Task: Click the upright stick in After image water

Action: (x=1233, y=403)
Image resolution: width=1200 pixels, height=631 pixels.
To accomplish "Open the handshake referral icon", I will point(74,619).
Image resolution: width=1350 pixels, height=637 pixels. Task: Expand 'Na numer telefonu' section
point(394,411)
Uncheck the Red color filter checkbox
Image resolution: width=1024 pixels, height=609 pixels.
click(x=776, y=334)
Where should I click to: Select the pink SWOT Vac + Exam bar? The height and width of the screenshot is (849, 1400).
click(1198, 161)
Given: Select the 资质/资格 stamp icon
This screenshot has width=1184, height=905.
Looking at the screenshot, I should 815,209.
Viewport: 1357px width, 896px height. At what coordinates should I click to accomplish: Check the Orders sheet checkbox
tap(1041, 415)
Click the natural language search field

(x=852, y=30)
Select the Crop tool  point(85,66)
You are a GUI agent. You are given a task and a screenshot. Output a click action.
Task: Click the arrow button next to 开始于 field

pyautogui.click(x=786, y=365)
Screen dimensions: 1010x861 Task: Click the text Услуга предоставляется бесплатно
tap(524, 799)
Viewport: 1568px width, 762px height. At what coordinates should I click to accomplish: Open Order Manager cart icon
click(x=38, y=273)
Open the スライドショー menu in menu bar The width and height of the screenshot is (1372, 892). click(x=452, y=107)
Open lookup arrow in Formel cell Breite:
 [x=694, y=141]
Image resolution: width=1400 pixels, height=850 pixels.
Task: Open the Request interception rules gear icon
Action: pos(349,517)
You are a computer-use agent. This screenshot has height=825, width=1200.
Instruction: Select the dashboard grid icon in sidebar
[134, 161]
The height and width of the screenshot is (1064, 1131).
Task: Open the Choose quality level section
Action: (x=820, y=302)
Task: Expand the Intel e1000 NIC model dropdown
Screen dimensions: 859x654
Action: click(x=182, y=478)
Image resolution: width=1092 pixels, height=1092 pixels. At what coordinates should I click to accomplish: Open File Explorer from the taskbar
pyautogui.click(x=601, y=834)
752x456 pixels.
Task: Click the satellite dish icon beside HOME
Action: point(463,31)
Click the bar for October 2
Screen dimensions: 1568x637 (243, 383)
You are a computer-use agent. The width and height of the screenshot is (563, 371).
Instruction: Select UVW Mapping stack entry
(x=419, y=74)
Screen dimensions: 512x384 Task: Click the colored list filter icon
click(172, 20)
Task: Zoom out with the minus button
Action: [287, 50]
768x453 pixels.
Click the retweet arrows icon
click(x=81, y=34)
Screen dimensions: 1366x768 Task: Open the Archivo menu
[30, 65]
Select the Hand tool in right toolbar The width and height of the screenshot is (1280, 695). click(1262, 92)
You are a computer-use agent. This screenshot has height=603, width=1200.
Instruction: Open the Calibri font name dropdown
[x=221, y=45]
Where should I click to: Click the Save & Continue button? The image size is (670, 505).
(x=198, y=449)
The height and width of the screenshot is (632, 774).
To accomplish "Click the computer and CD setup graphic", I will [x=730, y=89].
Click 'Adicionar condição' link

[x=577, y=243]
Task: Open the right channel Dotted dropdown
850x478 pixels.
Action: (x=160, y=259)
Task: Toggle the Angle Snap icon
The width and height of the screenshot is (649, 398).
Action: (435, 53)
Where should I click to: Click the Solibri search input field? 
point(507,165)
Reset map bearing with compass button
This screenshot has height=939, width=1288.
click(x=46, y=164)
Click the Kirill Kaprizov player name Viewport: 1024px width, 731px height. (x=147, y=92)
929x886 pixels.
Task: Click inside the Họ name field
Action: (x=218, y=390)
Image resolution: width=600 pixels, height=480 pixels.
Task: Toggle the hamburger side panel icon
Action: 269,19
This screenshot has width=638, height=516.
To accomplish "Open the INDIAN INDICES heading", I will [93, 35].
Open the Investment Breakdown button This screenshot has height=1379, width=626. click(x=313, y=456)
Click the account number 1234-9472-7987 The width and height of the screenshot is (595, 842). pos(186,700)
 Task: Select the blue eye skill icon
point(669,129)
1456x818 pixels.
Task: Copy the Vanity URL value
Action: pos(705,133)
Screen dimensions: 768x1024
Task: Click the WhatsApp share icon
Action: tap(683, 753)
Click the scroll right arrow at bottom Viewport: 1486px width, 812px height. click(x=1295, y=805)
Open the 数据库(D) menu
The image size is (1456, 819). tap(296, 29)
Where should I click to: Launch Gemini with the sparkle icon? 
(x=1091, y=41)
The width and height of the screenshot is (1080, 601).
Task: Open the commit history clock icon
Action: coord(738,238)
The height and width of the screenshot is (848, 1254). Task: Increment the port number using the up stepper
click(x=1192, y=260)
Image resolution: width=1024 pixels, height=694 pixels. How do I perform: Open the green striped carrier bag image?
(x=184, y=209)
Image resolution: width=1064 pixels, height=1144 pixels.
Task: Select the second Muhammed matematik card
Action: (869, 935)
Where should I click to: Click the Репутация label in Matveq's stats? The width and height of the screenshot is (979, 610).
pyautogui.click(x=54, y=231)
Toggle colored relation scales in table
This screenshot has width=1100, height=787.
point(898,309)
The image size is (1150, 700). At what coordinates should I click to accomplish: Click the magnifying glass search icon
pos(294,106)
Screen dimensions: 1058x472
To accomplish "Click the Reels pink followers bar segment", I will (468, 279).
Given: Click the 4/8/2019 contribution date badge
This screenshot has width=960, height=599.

□ □ □ □ □ □ □

= Work to complete =
From the entries above, return exactly the line containing "has height=603, width=1200.", the line containing "Task: Open the right channel Dotted dropdown", and all lines between, and nothing else.

= Reply =
You are a computer-use agent. This screenshot has height=603, width=1200.
Instruction: Open the Calibri font name dropdown
[x=221, y=45]
Where should I click to: Click the Save & Continue button? The image size is (670, 505).
(x=198, y=449)
The height and width of the screenshot is (632, 774).
To accomplish "Click the computer and CD setup graphic", I will [x=730, y=89].
Click 'Adicionar condição' link

[x=577, y=243]
Task: Open the right channel Dotted dropdown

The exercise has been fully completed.